The district (kecamatan) of Lubuk Baja, Batam, is divided into five villages (desa or kelurahan). These are:
- Kelurahan Baloi Indah
- Kelurahan Batu Selicin
- Kelurahan Lubuk Baja Kota
- Kelurahan Kampung Pelita
- Kelurahan Tanjung Uma

==Uniqueness of The Area==
Nagoya is the main commercial and entertainment hub of Batam, featuring major shopping mall such as Nagoya Hill Mall, Grand Batam Mall, and Batam City Square (BCS) Mall, along with popular culinary hubs including A2 Foodcourt and Nagoya Foodcourt. The area also offers numerous hotels, spas, and wellness centers, making it a popular destination for both leisure and shopping tourism. Within the Nagoya district, the Penuin area is home to Penuin Market, one of the most established traditional markets in Batam and a popular destination for local souvernirs, particularly kue lapis. In recent years, the surrounding area has developed into a vibrant café and dining destination, creating a unique blend of modern lifestyle and traditional commerce that attracts both local residents and international visitors.

==Economy==

Most of the district's income comes from its business, entertainment, and tourism sector.

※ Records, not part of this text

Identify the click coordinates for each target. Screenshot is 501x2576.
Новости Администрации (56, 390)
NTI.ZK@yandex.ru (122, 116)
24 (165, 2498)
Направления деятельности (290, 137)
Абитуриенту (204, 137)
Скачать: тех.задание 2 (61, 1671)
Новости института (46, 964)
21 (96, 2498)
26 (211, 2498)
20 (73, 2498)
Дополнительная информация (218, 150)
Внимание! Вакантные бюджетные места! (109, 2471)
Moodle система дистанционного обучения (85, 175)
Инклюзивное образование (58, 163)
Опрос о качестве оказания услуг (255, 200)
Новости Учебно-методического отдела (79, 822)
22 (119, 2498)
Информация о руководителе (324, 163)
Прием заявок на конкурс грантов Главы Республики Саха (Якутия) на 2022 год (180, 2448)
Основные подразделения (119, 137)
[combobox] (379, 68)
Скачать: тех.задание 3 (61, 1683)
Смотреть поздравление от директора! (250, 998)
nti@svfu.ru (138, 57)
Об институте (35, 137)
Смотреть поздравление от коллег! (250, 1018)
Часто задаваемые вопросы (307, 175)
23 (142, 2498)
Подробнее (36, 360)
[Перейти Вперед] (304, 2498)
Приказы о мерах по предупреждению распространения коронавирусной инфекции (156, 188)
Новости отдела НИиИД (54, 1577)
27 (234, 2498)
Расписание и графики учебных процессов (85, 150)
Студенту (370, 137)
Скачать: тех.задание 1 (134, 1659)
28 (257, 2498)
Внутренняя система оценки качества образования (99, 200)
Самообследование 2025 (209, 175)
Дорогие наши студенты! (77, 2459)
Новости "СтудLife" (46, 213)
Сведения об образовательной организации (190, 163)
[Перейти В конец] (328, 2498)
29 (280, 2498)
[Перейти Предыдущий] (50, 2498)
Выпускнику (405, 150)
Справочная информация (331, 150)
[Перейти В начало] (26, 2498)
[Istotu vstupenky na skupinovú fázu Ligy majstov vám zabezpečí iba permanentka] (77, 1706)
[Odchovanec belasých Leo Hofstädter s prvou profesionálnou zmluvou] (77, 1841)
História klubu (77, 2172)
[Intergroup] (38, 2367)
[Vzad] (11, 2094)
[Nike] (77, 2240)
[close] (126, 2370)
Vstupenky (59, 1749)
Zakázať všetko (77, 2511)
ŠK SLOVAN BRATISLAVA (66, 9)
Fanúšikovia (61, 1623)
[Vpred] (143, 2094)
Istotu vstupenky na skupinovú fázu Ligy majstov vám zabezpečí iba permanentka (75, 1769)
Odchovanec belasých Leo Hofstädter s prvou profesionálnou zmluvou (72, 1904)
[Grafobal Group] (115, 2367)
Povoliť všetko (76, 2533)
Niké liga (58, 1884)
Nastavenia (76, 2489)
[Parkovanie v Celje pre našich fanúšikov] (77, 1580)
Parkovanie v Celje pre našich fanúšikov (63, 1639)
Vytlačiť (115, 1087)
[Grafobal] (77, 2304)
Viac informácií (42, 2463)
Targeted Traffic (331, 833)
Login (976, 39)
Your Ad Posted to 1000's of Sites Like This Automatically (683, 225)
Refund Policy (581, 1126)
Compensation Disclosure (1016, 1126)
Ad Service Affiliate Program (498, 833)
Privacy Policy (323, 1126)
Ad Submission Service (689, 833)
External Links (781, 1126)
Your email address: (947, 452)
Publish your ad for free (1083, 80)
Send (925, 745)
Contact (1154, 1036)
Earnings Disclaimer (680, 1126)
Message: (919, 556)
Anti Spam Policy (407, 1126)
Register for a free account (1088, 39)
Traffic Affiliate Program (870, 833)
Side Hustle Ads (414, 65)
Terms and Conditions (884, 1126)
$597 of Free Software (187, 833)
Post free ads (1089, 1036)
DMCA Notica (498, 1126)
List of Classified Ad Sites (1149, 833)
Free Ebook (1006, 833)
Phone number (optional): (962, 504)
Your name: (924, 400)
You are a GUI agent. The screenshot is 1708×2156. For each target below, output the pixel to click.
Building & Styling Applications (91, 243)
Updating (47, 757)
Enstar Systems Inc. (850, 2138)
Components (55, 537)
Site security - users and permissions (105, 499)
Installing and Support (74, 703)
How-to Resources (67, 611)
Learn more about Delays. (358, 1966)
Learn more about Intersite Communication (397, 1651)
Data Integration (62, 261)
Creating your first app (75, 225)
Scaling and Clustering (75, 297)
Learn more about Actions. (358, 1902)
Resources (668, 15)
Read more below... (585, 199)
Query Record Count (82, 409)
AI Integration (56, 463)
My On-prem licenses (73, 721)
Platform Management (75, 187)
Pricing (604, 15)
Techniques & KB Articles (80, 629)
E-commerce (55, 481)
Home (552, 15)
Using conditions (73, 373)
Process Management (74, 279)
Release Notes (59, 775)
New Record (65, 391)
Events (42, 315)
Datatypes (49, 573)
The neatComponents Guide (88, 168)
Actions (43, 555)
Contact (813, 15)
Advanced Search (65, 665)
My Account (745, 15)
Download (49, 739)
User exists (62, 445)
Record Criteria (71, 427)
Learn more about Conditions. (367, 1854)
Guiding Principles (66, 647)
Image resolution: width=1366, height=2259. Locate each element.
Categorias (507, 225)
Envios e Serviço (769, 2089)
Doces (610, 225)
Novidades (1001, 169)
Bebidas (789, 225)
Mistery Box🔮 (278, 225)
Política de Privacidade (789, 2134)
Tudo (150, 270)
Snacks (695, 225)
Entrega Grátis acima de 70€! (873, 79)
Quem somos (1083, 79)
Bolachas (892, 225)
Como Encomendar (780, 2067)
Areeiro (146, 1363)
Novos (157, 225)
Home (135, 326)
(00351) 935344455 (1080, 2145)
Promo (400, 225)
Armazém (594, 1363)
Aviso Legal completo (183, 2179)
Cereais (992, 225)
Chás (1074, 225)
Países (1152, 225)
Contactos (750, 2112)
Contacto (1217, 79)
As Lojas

The best known building is Nagoya Hill Mall, the biggest shopping mall in the district. As a shopping area, it attracts many tourists and locals across the city every week.

The other main sector is the food business. Nagoya is known for its food quality and diversity, ranging from local cuisine to popular fast food restaurants, mostly in the mall.

Nagoya is also home to many shopping stores and retails. Home appliance stores, fashion boutiques, and electronic stores are common in the area, mostly concentrated in the mall and its surroundings.

Most of its tourism comes from hotels. There are numerous hotels in this district, ranging from 2 to 4-star.

The Nagoya Entertainment District (NED) consists of bars, massage parlors, clubs, hotels, and brothels.